The uniqueness of The Philanthropic Mind is the qualitative base. The authors have woven their interview material deeply into the well-written text.
One third of the book is quotations. Donors are introduced by name and a short biography, with a more detailed biography in the appendix. The book therefore is rather personal in its presentation of philanthropists.
The quotes throughout the text document the interviewing skills of the authors. A good example is the chapter ‘It’s all about the right person’, in which several interviewees describe the importance of who actually asks them for a major gift. In ‘How not to get the gift’ donors openly talk about mistakes in their giving, as well as their experiences with fundraising professionals.
English and Lidsky end most chapters with references to (academic) research on, for instance, why people give or why donors burn out. Other chapters end with brief stories that contextualize, for instance ‘The mystery of marketing material’.
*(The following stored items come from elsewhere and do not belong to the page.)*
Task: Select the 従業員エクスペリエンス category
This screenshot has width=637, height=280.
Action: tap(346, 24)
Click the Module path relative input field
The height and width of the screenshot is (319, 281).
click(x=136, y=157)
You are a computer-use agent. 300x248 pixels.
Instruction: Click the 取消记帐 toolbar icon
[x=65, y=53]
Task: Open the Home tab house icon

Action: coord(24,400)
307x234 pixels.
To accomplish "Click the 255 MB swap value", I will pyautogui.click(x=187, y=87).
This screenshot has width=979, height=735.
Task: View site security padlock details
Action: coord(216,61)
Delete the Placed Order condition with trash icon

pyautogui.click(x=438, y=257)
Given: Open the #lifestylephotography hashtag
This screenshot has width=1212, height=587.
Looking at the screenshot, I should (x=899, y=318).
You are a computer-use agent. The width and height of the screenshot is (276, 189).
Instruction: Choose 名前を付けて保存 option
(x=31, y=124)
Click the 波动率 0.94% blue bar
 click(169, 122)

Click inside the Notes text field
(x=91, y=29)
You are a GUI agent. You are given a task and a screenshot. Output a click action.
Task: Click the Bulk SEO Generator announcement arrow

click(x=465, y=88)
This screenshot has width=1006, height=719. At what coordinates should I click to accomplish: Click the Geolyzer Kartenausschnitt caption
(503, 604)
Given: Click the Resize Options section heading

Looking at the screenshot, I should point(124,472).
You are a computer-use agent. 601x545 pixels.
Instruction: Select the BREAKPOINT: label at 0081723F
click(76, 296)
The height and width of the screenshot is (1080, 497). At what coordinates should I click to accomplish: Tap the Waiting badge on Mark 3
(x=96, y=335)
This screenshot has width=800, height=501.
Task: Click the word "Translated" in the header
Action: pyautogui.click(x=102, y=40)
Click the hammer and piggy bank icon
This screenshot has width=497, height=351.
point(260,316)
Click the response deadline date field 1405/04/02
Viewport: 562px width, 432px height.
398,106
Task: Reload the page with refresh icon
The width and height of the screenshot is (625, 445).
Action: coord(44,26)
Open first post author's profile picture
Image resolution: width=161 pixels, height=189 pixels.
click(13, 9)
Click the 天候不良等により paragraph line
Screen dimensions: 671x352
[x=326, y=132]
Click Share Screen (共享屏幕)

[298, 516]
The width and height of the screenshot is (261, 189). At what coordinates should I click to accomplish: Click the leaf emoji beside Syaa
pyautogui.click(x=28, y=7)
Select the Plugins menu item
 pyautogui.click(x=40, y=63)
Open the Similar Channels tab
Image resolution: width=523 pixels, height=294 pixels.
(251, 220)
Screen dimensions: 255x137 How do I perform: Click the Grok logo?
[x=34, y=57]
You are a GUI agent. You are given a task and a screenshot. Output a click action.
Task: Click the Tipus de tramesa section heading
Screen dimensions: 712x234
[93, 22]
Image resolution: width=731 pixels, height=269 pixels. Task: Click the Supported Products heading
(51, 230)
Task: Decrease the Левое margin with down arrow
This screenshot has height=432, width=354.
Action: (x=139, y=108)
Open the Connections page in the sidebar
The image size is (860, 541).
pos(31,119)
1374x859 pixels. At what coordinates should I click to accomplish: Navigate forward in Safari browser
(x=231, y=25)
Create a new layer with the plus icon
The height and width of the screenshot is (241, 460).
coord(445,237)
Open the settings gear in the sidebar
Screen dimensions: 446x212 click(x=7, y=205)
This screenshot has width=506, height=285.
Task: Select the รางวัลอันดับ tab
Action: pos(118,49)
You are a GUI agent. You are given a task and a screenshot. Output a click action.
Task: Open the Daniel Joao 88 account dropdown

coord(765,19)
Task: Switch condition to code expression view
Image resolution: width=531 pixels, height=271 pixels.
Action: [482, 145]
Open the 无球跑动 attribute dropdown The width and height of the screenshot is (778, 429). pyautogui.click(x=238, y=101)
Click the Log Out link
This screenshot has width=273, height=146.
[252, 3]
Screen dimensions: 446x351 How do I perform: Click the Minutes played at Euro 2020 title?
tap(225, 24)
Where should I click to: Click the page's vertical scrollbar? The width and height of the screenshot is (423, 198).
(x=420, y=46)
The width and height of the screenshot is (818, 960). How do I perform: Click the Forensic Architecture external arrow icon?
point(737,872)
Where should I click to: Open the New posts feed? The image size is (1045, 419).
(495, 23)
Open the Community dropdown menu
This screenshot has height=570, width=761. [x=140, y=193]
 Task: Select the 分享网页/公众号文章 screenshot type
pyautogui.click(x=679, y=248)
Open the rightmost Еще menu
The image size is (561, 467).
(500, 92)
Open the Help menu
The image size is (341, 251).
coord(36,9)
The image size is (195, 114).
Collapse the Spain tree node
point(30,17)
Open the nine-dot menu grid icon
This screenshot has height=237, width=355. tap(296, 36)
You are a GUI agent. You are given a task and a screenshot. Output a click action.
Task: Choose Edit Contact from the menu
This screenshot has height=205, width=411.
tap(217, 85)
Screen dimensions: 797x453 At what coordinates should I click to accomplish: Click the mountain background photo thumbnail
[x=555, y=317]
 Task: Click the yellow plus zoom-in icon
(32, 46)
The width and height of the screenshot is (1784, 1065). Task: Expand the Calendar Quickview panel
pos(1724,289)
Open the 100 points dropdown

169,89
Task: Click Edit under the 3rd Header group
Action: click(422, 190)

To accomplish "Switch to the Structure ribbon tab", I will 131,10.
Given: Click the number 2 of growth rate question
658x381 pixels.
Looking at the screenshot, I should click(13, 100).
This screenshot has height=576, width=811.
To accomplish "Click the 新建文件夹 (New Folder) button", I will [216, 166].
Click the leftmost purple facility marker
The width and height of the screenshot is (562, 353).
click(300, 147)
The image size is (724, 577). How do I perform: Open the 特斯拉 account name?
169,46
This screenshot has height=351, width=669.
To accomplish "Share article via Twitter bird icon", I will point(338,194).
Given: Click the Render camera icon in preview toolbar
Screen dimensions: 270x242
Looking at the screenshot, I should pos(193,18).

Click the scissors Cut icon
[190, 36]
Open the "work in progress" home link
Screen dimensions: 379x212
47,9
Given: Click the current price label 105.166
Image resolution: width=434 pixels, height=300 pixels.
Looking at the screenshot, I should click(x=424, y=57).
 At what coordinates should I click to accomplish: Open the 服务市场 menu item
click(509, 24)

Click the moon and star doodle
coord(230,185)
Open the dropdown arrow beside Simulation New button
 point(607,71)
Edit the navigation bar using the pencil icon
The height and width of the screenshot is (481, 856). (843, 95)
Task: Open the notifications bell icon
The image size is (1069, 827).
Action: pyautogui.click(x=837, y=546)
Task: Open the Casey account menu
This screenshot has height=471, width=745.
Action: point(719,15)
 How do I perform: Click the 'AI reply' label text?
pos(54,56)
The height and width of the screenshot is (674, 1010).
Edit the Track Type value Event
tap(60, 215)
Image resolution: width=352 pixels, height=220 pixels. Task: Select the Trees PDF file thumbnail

For a reader not from Canada or North America, the book raises a couple of questions. Most of the donors interviewed talk about gifts to universities, hospitals and large art institutions – prime recipients of private giving in Canada. In addition most of the donors have taken on roles as fundraisers for such institutions.
The openness with which authors and interviewees discuss this practice may be a starting point for greater reflection on the societal effects of this practice in further publications.
The Philanthropic Mind may have taken on too big a task. It is, in the end, a book for fundraising professionals. It certainly speaks to them when it describes the ‘point that is at the heart of this book’ as ‘fundraisers will only be successful when they approach the philanthropist with the thoughtfulness and sensitivity he or she deserves’.
For other readers the book gives an insight into Canada’s overall culture of philanthropy.